● **What to produce**: Only the pictures are to be left out; write out the rest of the data exactly.

Stored items:
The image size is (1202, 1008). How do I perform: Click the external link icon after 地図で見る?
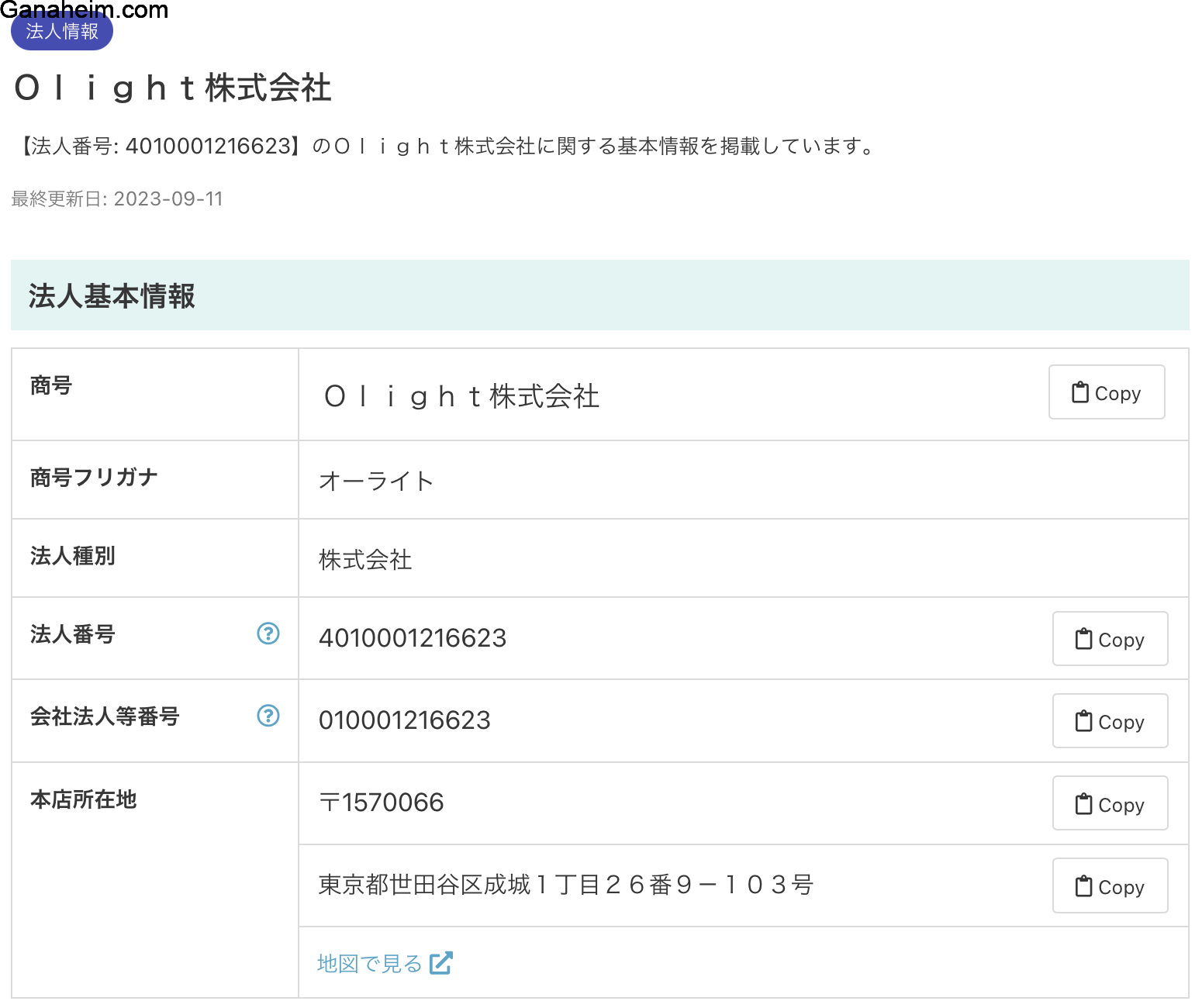[441, 963]
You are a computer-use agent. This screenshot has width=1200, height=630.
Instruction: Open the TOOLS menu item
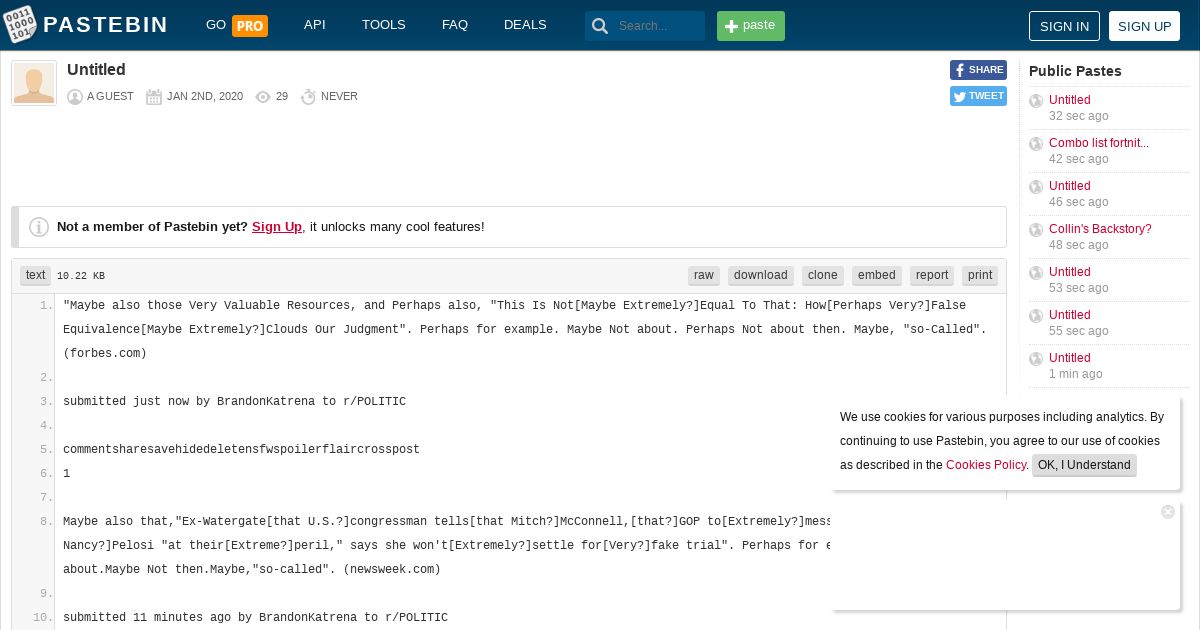[x=384, y=25]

● **Output of the exercise**:
The image size is (1202, 1008). How do I perform: Click the external link icon after 地図で見る?
[441, 963]
You are a computer-use agent. This screenshot has width=1200, height=630.
Instruction: Open the TOOLS menu item
[x=384, y=25]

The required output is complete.